Carte à la une : la carte marine de Pierre de Vaulx, 1613. Les ambitions françaises en Amérique
Carte marine de l'océan Atlantique par Pierre de Vaulx, 1613
Carte manuscrite enluminée sur vélin ; 68,5 x 96 cm, cou à droite
Bibliothèque nationale de France, Département des Cartes et Plans, S.H. Archives n° 6
(source de l'image, Gallica)
Une carte de navigation
Les cartes marines ont pour objet principal le littoral et l'espace navigable. Elles apparaissent à la fin du XIIIe siècle dans certains ports de la Méditerranée occidentale (Venise, Gênes, Palma de Majorque). Comme les portulans, qui sont des livres d'instructions destinées aux pilotes des navires, mais sous une forme graphique, elles donnent la liste des ports le long des côtes et signalent la forme des caps et des golfes, l'emplacement des îles, des récifs, et des bancs de sable. Les huit directions de la boussole et leurs subdivisions, utiles au navigateur pour déterminer son cap, sont indiquées sous la forme d'un réseau de lignes entrecroisées qu'on appelle des lignes de "vents" ou lignes de rhumbs. Là où les principales lignes se rejoignent, le peintre a dessiné des roses des vents ornementales, où le nord est marqué par une fleur de lys.

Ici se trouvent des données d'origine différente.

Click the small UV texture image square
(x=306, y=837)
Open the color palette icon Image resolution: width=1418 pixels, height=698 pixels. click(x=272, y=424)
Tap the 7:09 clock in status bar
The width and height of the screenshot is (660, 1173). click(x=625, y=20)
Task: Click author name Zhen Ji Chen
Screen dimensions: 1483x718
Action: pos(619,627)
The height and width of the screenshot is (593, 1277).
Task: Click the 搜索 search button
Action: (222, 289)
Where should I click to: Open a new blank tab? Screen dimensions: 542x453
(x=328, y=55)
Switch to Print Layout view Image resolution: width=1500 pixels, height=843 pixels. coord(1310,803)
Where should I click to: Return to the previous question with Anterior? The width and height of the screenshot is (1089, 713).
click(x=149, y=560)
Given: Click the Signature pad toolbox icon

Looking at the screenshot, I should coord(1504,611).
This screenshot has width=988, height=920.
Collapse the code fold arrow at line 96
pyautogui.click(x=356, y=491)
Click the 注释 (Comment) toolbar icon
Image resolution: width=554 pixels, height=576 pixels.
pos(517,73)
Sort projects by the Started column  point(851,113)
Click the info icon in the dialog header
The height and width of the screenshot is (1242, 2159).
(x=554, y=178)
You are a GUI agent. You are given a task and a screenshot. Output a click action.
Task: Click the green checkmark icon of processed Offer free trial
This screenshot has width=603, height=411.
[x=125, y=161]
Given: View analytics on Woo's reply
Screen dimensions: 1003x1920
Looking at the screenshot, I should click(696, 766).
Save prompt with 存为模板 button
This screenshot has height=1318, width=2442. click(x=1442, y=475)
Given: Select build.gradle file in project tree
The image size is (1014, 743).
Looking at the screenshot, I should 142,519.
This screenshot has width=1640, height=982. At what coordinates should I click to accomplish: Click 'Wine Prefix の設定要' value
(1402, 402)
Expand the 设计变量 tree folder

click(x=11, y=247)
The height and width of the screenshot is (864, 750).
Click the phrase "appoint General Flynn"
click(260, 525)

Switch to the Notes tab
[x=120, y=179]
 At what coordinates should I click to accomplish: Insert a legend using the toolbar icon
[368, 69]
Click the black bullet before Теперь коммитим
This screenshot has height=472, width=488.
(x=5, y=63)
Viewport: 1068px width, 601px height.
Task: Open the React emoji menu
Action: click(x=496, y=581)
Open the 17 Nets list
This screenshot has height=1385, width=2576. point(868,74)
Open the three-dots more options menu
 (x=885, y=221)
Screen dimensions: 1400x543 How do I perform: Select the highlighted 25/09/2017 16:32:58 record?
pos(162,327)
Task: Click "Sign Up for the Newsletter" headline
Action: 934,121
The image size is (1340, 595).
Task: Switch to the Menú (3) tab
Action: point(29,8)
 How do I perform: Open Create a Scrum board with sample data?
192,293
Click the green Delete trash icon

Initialement réalisées pour la mer Méditerranée, les cartes-portulans sont utilisées à partir du début du XVIe siècle pour représenter le reste du monde, et en particulier les espaces océaniques et les nouveaux continents explorés par les Européens. Des indications de latitude sont ajoutées au réseau de lignes de vents : l'équateur (la ligne Aequinoctialle), les tropiques (tropicque de cancer, tropicque de capricorne), ainsi qu'une échelle des latitudes, verticale, graduée au nord et au sud depuis l'équateur. La carte comporte également plusieurs échelles graphiques, graduées, surmontées d'un compas à deux pointes : cet instrument servait à reporter les distances sur la carte et à mesurer l'espace parcouru par le navire. Au début du XVIIe siècle, on sait depuis longtemps calculer la latitude à bord grâce à l'astrolabe de mer [1], l'arballestrille [2] et le quadrant [3] ; quant à la longitude, elle n'est déterminée de manière fiable en mer qu'à partir du XVIIIe siècle, et les mesures données par la carte sont fondées sur une estimation empirique. Malgré les travaux savants de Gérard Mercator au milieu du XVIe siècle pour établir une projection cartographique plus performante, les cartes-portulans conservent longtemps le système des cartes plates carrées, c'est-à-dire que les méridiens et les parallèles de la sphère sont rendus par des droites équidistantes se coupant à angle droit.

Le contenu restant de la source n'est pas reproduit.